Stories – The Magic Elixir For Stage Fright
By Connie Timpson/Sr. Instructor/The Leaders’ Institute
We’ve all been there. You know the material. You have practiced and practiced. You are confident in the power of the message, yet there is a knot of nerves in your stomach threatening to knock you to your knees. Suddenly what you wanted to say has left your brain, and all you can think of is sitting down.
Now rewind. How can you eliminate this stomach wrenching, knee knocking fear before it starts? Tell more stories. Real life stories. Tell stories that paint a picture of your objective. As the story unfolds, your nerves will fade.
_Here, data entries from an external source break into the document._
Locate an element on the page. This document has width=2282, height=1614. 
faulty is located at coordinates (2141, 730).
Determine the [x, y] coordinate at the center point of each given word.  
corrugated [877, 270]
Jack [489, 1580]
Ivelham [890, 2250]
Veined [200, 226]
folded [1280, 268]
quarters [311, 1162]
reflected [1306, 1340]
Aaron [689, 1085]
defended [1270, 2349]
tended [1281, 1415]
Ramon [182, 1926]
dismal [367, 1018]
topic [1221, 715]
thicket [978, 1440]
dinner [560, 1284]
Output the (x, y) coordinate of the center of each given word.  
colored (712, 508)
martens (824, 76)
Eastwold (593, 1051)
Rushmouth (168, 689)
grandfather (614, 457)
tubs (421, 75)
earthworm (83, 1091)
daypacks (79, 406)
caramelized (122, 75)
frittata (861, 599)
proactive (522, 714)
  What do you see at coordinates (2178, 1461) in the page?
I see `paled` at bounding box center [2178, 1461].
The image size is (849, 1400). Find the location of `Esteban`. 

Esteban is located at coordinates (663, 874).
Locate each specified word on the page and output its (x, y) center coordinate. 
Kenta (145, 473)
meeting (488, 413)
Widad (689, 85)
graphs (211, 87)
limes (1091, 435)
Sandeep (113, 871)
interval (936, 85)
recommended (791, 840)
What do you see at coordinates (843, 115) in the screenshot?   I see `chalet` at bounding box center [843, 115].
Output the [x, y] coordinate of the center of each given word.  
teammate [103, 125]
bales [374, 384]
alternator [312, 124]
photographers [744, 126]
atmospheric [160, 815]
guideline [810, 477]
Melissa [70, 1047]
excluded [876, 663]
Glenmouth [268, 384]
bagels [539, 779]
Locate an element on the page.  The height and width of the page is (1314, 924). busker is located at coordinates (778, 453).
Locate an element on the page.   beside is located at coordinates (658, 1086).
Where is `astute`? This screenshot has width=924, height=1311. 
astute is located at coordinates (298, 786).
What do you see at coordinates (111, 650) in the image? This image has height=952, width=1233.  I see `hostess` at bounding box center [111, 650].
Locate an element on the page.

You know your own stories so they are easy to tell. They add drama, humor and understanding. And for you, the magic elixir of the story soothes your stage fright.
Why put in a story when you have prepared a whole Power Point filled with impressive numbers. Because numbers are boring! Numbers are only impressive if you bring them to life. A statistic or finding is just that, a data set, unless you wrap the numbers in the power of a story. Any number can become a story or analogy that persuades an audience.
Example: Miami Herald – One in every 14 homes, or 7.2 percent of total housing units, was in some stage of the foreclosure process in the Cape Coral area on Florida’s west coast, compared to Las Vegas where the number was one in 13 homes, or 7.45 percent.
Turn those numbers into a “real life” story. Yesterday morning, I was walking around my neighborhood in Jacksonville, Florida and I started counting the “distressed” sale signs on the houses. Three years ago there were none. I used to count birds. Now when I walk into any cul-de-sac in the area and count off 14 homes, at least one of them will have a “distressed sale” “short sale” or bank repossession sign on the lawn. The reason is simple, a family took a gamble on an Adjustable Rate Mortgage, and it backfired on them.
Make boring statistics come to life
and your audience will “appreciate” not “tolerate” your presentation.
You can capture the attention of an entire room by telling a “a really good story.” Drawing on shared emotions and experiences, stories create rapport, interest in your subject, and buy in. The more stories you tell – the more lively your speech becomes, and the more relaxed and powerful you become as a speaker. Stories are the elixir to boredom, disinterest and most importantly, stage fright.